27. An assay for screening substances for the ability to inhibit binding of a DNA- binding transcription factor to p300/CBP comprising: a) contacting the substance with a system in which the DNA-binding transcription factor binding of P300/CBP can be determined; b) determining the amount of DNA-binding transcription factor binding of p300/CBP in the presence of the substance; and c) comparing the amount of binding of DNA-binding transcription factor to p300/CBP in the presence of the substance with the amount of binding of DNA-binding transcription factor to p300/CBP in the absence of the substance, a decreased amount of binding of DNA-binding transcription factor to p300/CBP in the presence of the substance indicating a substance that can inhibit the ability to inhibit binding of DNA- binding transcription factor to p300/CBP.
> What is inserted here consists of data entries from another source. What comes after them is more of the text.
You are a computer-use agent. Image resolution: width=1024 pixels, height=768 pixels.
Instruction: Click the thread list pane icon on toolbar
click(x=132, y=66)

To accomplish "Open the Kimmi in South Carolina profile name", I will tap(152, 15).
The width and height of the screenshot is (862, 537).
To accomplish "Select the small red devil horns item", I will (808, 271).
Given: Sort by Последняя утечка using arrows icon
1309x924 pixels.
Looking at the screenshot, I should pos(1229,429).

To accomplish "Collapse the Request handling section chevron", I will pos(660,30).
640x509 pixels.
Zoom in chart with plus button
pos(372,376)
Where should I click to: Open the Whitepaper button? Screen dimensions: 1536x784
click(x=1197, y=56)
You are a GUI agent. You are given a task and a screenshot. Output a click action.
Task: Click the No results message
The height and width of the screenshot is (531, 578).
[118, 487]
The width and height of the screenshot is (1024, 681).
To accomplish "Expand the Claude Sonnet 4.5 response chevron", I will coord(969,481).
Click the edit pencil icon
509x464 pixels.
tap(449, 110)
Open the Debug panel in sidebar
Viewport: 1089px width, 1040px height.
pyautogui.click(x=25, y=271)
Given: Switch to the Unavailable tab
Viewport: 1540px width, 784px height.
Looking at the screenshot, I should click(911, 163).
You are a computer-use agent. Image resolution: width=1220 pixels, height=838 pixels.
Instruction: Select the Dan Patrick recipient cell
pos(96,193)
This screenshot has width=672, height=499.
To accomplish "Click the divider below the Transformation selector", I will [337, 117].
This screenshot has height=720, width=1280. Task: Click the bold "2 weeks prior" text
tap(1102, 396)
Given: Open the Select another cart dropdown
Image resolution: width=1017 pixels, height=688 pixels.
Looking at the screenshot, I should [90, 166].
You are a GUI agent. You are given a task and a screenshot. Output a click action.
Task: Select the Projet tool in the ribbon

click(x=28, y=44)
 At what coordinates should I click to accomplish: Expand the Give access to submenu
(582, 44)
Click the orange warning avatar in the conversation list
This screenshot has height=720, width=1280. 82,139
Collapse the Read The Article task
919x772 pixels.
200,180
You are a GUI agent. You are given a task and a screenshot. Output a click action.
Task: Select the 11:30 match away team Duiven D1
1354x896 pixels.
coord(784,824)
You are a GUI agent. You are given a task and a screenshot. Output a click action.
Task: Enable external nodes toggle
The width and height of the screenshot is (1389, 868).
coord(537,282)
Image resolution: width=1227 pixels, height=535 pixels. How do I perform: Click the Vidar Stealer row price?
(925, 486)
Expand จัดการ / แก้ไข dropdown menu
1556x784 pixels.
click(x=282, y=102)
28. The method of claim 27, wherein the system consists of a cell free reaction mixture comprising a DNA-binding transcription factor and p300/CBP.

29. The method of claim 27, wherein the system consists of a cell free reaction mixture comprising a fragment of the CBP protein comprising a DNA-binding transcription factor and p300/CBP.

30. The method of claim 27, wherein the system consists of a cell extract produced from cells producing both a DNA-binding transcription factor and p300/CBP.

31. The method of claim 27, wherein the DNA-binding transcription factor is selected from the group consisting of a nuclear hormone receptor, CREB, c-Jun/v-Jun, c-Myb/v-Myb, YY1, Sap-la, c-Fos, MyoD and SRC-1.

32. A method for inhibiting the transcription modulating activity of P/CAF in a subject, comprising administering to the subject a transcription modulating activity inhibiting amount of a substance in a pharmaceutically acceptable carrier.

33. The method of claim 32, wherein the substance can inhibit the transcription modulating activity of P/CAF by preventing the binding of P/CAF to p300/CBP.

34. A method for stimulating the transcription modulating activity of P/CAF in a subject, comprising administering to the subject a transcription modulating activity stimulating amount of a substance in a pharmaceutically acceptable carrier.

35. The method of claim 34, wherein the substance can stimulate the transcription modulating activity of P/CAF by promoting the binding of P/CAF to p300/CBP.

36. The method of claim 34, wherein the substance can stimulate the transcription modulating activity of P/CAF by stimulating the histone acetlytransferase activity of P/CAF.

37. A method for inhibiting the histone acetyltransferase activity of p300/CBP in a subject, comprising administering to the subject a histone acetyltransferase activity inhibiting amount of a substance in a pharmaceutically acceptable carrier.

38. The method of claim 37, wherein the substance can inhibit the transcription modulating activity of p300/CBP by preventing the binding of a DNA-binding transcription factor to p300/CBP.

39. The method of claim 38, wherein the DNA-binding transcription factor is selected from the group consisting of a nuclear hormone receptor, CREB, c-Jun/v-Jun, c-Myb/v-Myb, YY1, Sap- la, c-Fos, MyoD and SRC-1.

40. The method of claim 37, wherein the substance is an antibody which binds p300/CBP.

41. A method for stimulating the histone acetyltransferase activity of p300/CBP in a subject, comprising administering to the subject a histone acetyltransferase activity stimulating amount of a substance in a pharmaceutically acceptable carrier.

42. The method of claim 41, wherein the substance can stimulate the histone acetyltransferase activity of p300/CBP by promoting the binding of a DNA-binding transcription factor to p300/CBP.